* _WHAT YOU HAVE TO DO_: Go through the records below line by line, counting those that contain the word "page"; answer with the count only.

^^^^

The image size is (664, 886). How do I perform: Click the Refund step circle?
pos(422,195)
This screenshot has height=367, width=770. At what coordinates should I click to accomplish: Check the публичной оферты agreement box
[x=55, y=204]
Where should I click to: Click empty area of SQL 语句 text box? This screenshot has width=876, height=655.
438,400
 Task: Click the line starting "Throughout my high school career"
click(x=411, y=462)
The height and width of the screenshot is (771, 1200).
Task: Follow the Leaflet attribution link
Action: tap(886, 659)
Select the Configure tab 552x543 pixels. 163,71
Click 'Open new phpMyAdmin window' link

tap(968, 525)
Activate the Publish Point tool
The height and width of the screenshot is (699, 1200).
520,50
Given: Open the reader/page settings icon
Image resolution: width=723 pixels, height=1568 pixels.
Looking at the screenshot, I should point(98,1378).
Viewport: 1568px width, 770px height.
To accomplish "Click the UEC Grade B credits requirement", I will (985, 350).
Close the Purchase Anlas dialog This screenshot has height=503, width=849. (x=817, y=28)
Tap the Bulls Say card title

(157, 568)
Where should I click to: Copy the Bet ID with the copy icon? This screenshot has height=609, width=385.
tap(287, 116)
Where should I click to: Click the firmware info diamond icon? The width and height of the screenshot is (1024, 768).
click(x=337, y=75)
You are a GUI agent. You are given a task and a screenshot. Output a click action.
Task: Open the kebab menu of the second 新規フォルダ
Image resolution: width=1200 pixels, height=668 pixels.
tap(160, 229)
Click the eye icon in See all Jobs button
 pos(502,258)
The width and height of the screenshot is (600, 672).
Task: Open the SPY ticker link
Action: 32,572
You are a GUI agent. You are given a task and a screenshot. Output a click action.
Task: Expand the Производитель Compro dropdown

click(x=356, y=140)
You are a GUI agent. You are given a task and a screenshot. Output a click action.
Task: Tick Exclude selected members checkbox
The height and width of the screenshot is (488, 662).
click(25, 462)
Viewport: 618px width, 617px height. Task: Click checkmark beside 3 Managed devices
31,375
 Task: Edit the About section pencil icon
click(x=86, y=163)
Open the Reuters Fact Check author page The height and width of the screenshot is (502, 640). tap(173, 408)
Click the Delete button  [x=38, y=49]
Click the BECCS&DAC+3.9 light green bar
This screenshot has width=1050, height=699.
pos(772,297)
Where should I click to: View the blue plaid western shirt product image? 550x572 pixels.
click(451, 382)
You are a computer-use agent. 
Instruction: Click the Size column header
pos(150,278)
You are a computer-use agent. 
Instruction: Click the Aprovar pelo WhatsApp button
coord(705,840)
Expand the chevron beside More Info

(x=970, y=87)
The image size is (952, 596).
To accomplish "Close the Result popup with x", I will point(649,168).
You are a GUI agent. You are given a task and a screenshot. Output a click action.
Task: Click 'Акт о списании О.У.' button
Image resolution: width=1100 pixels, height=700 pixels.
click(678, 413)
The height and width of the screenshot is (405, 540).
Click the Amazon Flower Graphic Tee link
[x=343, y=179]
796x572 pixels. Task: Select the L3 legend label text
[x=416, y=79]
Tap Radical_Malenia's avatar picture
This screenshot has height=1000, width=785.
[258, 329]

^^^^

* _EXERCISE ANSWER_: 2